World Cities Day: a view from CLGF's Secretary-General
31 October 2017
The 31st of October each year is designated by the United Nations as World Cities Day. The day aims to engage the international community in addressing the opportunities and challenges of urbanisation and contribute to sustainable urban development. The theme for 2017 is Innovative Governance, Open Cities.
Cities are our future, much more than countries are. More than 50% of the world’s population is already urbanised, with an estimated 1.5 million people being added to the global urban population every week. Most of this urban population growth is taking place across Africa and Asia, which places extensive demands on infrastructure, the provision of services, job creation and economic opportunities, climate change and environmental pollution.
There are also opportunities in cities by creating economies of scale, efficiency gains and the potential for being nodes for significant economic growth and development, the sharing of resources and being points of greater connectivity.
Local government is the point of meaningful contact between government and communities; and is where democracy is most keenly experienced - or missed! As populations in cities grow ever larger, greater innovation and effort is required to keep that meaningful interface real and tangible between city government and citizens. Numerous good practice examples exist – from being able to contact the mayor or councillor through smart phone applications or IT, to community budgeting initiatives, advisory Ward committees, multi-stakeholder integrated development plans, community forums and mayors ‘listening’ campaigns.
Some years ago CLGF developed the Aberdeen Agenda, a set of principles on good practice for local democracy and good governance, which was endorsed by the Commonwealth Heads of Government. CLGF has also established a Commonwealth Sustainable Cities Network. Finding best practice examples on implementing these principles in large city contexts, and sharing these across Commonwealth cities, remains one of our key tasks.

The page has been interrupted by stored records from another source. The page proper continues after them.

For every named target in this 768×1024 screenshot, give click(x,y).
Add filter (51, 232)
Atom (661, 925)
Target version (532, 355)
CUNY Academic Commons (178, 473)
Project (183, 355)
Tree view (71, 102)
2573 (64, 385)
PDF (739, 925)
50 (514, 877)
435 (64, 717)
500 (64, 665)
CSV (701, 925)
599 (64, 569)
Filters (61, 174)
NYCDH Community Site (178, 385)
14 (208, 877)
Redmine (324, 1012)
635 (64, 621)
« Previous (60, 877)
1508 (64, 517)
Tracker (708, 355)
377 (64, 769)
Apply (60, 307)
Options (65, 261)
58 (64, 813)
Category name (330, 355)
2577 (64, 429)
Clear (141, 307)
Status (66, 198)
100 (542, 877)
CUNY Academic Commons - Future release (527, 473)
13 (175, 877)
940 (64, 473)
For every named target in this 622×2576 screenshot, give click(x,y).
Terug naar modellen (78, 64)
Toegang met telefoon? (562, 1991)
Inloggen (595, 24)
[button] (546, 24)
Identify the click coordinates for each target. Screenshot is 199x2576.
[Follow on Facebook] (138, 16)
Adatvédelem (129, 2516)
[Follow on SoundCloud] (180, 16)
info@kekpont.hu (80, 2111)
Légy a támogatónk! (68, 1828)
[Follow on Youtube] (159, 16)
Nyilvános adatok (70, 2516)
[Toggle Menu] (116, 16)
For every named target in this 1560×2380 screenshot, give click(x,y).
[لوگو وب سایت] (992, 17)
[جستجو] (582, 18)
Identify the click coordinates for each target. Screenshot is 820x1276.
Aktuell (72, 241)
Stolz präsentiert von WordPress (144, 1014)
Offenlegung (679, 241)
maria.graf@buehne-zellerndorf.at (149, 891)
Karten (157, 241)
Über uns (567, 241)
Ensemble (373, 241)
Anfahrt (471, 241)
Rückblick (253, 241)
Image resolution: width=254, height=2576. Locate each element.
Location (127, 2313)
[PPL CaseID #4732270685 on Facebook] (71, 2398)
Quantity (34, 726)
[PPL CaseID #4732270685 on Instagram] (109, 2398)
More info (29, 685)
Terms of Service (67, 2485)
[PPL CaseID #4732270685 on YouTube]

There are two different visual representations of rapid urbanisation. One is of a densely populated voiceless people living in a peri-urban slum with limited economic opportunities and grinding poverty. The other is of a community, socially and economically integrated across the city, with inward investment and job creation, and where citizens have a meaningful engagement on decisions which affect their daily lives. On World Cities Day 2017, let us commit to making the second option a reality.